Stored items
* * * * *

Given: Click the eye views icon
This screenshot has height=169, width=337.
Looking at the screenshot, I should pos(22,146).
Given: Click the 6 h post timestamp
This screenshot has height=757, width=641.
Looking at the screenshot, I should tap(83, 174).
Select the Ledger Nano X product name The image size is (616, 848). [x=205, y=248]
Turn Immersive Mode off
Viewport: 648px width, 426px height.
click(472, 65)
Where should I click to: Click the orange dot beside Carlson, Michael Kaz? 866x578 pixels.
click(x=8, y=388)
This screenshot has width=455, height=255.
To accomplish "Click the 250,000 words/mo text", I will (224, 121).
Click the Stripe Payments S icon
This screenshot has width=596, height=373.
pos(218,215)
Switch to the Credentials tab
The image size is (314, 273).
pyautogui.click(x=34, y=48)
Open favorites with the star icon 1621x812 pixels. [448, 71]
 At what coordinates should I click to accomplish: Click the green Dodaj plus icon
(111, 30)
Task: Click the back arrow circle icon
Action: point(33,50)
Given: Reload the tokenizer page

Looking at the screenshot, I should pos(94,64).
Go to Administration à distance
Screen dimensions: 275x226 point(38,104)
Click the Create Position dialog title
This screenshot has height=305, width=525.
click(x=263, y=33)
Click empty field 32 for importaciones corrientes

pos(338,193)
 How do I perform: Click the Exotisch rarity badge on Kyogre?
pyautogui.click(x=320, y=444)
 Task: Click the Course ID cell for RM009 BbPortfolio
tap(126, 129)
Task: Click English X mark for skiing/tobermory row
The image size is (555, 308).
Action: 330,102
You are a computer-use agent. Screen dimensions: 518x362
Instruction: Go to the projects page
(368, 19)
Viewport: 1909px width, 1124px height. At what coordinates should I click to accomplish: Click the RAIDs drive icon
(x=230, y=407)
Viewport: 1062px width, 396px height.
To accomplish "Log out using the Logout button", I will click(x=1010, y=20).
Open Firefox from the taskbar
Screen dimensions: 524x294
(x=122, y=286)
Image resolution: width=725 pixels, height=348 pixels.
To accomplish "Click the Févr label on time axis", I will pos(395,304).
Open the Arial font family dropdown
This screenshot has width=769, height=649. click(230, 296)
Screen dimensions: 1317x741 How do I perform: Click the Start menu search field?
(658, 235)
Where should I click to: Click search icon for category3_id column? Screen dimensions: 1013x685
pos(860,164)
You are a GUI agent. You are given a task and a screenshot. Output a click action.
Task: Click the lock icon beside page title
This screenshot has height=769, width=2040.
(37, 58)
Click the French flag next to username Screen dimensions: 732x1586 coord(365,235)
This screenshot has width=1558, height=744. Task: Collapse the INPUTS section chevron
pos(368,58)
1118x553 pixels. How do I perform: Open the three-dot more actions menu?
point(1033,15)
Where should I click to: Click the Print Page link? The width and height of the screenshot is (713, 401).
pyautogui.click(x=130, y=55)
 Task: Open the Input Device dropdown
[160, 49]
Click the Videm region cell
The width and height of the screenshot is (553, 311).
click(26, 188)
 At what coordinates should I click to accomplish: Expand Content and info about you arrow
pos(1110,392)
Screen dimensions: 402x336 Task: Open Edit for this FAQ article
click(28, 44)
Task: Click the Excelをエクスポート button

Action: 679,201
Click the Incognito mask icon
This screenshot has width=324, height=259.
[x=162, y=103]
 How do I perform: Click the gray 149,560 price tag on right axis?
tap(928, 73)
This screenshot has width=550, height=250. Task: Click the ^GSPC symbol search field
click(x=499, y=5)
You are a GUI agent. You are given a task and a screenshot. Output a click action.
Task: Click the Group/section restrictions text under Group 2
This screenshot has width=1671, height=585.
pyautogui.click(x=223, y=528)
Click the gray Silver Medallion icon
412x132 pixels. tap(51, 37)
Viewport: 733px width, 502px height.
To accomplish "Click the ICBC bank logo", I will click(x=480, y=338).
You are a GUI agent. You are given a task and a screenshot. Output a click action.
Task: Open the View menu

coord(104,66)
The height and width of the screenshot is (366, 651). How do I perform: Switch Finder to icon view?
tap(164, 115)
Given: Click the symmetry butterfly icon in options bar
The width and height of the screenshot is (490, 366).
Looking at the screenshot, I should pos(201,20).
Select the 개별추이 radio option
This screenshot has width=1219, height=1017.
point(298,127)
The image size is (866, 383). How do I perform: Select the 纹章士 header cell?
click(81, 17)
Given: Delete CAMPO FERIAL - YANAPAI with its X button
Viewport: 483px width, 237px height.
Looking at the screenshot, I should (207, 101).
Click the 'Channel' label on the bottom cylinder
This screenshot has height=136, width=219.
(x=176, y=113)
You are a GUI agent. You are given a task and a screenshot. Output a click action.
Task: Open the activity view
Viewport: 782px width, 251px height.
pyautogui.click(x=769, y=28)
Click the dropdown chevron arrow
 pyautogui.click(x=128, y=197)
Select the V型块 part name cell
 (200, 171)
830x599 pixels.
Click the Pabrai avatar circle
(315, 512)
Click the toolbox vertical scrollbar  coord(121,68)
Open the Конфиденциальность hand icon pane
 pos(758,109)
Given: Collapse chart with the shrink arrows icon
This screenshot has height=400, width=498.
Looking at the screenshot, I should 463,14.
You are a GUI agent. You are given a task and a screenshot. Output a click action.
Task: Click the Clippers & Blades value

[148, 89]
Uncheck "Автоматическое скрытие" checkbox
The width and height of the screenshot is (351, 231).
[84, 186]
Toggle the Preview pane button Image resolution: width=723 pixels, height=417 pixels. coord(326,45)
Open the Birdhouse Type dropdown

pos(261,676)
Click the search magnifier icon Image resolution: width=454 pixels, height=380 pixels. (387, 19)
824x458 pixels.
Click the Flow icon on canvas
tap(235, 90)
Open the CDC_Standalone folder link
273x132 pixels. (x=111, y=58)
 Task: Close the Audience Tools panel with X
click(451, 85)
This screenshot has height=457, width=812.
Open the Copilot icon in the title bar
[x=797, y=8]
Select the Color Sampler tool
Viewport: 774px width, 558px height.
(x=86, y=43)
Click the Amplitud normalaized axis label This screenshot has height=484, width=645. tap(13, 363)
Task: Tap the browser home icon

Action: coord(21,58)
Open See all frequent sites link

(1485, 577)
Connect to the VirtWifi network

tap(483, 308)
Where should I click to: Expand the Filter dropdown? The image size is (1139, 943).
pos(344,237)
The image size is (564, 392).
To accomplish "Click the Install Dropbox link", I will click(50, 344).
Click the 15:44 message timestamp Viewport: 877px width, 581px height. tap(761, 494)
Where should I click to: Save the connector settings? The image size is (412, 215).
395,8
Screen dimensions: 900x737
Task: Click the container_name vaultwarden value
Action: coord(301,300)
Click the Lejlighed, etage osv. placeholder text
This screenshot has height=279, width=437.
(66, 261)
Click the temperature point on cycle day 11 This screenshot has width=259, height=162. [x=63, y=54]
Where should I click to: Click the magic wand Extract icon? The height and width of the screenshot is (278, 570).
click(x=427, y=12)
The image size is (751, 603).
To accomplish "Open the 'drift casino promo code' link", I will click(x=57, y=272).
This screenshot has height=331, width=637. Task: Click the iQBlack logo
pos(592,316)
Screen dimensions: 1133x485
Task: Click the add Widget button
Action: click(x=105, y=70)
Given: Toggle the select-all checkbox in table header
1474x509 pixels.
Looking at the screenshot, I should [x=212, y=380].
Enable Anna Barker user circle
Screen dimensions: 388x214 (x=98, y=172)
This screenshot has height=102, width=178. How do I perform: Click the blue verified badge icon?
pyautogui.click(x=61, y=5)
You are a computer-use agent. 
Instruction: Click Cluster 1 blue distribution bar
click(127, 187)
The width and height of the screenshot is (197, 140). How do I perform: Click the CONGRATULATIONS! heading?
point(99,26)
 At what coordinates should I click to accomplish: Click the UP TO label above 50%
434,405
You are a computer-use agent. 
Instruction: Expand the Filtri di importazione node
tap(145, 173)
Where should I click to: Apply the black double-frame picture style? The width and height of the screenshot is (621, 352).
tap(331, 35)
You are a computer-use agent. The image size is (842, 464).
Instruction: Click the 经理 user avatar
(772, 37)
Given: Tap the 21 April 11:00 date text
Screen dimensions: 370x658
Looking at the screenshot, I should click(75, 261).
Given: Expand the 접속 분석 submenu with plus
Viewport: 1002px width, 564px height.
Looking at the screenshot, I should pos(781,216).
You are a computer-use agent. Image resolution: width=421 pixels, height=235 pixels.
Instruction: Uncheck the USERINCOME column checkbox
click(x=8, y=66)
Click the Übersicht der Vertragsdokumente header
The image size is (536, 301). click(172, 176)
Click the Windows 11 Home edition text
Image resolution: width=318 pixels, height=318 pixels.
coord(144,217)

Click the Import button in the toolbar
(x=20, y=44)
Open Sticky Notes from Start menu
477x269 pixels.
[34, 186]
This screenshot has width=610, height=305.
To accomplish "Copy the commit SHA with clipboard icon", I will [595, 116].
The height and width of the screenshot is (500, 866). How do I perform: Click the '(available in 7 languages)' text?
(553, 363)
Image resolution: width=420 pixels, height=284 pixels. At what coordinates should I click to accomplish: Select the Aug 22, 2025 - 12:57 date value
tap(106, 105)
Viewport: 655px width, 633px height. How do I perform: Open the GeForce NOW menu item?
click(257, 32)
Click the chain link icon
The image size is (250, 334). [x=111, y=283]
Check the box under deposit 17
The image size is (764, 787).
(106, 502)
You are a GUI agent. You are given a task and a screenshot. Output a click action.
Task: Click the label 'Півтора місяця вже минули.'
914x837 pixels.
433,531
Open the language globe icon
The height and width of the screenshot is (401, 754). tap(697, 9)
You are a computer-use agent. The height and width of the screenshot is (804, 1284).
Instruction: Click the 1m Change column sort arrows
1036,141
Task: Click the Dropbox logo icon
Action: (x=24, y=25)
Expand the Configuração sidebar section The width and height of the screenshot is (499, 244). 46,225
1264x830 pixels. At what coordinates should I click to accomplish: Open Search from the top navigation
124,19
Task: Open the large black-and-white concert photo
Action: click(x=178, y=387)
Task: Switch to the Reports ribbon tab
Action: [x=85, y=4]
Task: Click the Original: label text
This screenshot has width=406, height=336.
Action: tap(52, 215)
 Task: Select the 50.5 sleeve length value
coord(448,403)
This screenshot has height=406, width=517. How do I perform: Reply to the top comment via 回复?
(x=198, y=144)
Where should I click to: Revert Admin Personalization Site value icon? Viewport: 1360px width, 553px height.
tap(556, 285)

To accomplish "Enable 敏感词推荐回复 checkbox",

* * * * *

## ABOUT THIS TASK
Search each line of the data above for "timestamp", and copy the lines where it occurs.

## OUTPUT OF THE TASK
Given: Click the 6 h post timestamp
Click the 15:44 message timestamp Viewport: 877px width, 581px height. tap(761, 494)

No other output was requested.